I think it works on everything on the site. I made a large order for all kinds of stuff today and it worked!

Cheers,


----------



## Thirston (Feb 2, 2011)

Yeah, thanks for posting.


----------



## canadianpiper (Nov 27, 2010)

I love coupon codes, placed an order and it took a fiver off the top.. YAY.


----------



## Lord Voldemort (Sep 30, 2011)

Just what i need to save me some money. Man, this place has already gotten me something. Plus that free tobacco deal with sterings, man.


----------



## Mante (Dec 25, 2009)

Lord Voldemort said:


> Just what i need to save me some money. Man, this place has already gotten me something. Plus that free tobacco deal with sterings, man.


HaHa.. stay around Dennis & I'm sure the forum will do everything in it's power to......ahem..... "Save" you money. :nod:

*Tongue firmly planted in left cheek*


----------



## Xodar (Mar 4, 2011)

Strange sense of dejah vu.
Sweet, thanks for posting the coupon. Seems like P&C perpetually have a 10% off coupon running, which really makes their pricing competitive.


----------



## canadianpiper (Nov 27, 2010)

Does anyone know of a new coupon? 929event is no longer valid..


----------



## JuanOrez (Apr 15, 2011)

canadianpiper said:


> Does anyone know of a new coupon? 929event is no longer valid..

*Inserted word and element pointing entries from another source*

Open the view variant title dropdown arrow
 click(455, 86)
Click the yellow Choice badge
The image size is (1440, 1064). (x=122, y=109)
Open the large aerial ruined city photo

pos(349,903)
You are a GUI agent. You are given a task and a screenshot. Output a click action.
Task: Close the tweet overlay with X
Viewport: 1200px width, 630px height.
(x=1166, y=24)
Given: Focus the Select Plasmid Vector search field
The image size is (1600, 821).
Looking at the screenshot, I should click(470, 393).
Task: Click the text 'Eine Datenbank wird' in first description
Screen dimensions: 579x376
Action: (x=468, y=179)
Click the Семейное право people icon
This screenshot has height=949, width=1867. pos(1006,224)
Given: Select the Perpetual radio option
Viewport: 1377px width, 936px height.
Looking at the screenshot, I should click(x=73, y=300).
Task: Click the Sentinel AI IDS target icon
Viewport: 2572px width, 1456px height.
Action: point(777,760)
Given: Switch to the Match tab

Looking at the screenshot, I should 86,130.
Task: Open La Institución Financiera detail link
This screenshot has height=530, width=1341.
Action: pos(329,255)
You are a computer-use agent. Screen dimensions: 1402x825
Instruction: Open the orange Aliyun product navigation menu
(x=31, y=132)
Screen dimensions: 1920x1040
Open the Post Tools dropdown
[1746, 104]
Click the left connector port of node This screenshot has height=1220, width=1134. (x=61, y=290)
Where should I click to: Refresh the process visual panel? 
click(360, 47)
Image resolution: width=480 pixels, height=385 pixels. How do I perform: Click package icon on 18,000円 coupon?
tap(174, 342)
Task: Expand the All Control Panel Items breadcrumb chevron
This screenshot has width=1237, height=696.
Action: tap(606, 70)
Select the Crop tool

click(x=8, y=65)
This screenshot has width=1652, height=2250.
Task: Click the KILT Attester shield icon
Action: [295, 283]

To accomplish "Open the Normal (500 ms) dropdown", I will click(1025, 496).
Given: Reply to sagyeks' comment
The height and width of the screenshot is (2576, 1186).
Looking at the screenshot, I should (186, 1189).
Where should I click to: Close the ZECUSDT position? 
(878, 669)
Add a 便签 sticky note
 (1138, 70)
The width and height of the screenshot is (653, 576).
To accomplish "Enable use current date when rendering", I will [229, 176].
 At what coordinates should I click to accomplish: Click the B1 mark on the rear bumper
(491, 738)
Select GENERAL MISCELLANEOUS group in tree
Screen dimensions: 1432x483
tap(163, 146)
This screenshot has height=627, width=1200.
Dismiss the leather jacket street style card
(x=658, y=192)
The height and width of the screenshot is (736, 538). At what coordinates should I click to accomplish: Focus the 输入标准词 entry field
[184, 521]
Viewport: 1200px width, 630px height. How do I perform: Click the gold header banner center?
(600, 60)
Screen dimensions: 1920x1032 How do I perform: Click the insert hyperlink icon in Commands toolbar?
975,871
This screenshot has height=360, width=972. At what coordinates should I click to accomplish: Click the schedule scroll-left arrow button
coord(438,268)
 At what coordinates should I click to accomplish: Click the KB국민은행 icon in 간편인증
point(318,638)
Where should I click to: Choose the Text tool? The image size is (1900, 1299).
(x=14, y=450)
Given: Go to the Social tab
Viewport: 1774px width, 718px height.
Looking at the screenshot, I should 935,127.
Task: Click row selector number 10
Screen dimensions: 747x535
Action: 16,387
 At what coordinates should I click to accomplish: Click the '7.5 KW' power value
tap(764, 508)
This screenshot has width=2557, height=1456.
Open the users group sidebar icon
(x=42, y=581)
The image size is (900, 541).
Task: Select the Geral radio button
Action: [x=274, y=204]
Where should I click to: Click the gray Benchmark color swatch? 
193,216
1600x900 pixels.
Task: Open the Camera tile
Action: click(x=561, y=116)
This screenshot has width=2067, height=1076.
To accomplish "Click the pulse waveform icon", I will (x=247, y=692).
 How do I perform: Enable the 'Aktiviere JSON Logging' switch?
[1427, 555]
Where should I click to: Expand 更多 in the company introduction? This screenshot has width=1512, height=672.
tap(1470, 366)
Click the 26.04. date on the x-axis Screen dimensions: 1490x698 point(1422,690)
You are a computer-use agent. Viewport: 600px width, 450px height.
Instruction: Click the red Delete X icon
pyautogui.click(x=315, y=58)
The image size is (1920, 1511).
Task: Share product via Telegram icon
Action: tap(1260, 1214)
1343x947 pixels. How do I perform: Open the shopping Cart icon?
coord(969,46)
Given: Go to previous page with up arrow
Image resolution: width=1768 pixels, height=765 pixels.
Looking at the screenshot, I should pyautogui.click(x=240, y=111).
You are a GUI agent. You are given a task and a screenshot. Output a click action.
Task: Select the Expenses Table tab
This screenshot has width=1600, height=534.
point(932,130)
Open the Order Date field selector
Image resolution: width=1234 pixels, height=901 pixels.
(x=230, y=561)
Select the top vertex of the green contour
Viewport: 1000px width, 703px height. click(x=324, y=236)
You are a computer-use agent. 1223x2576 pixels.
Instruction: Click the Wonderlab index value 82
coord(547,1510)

Not yet. Once I dig up a new coupon, I will be sure to let everyone know.


----------



## Derrick_Y (Apr 26, 2012)

I have searched around for a Code for P&C but can not find one. Anyone know of one, would love to ease the shipping burden


----------



## laloin (Jun 29, 2010)

the only coupon that I know P&C has going is for C&D blends. it's on the front page of P&C check it out


----------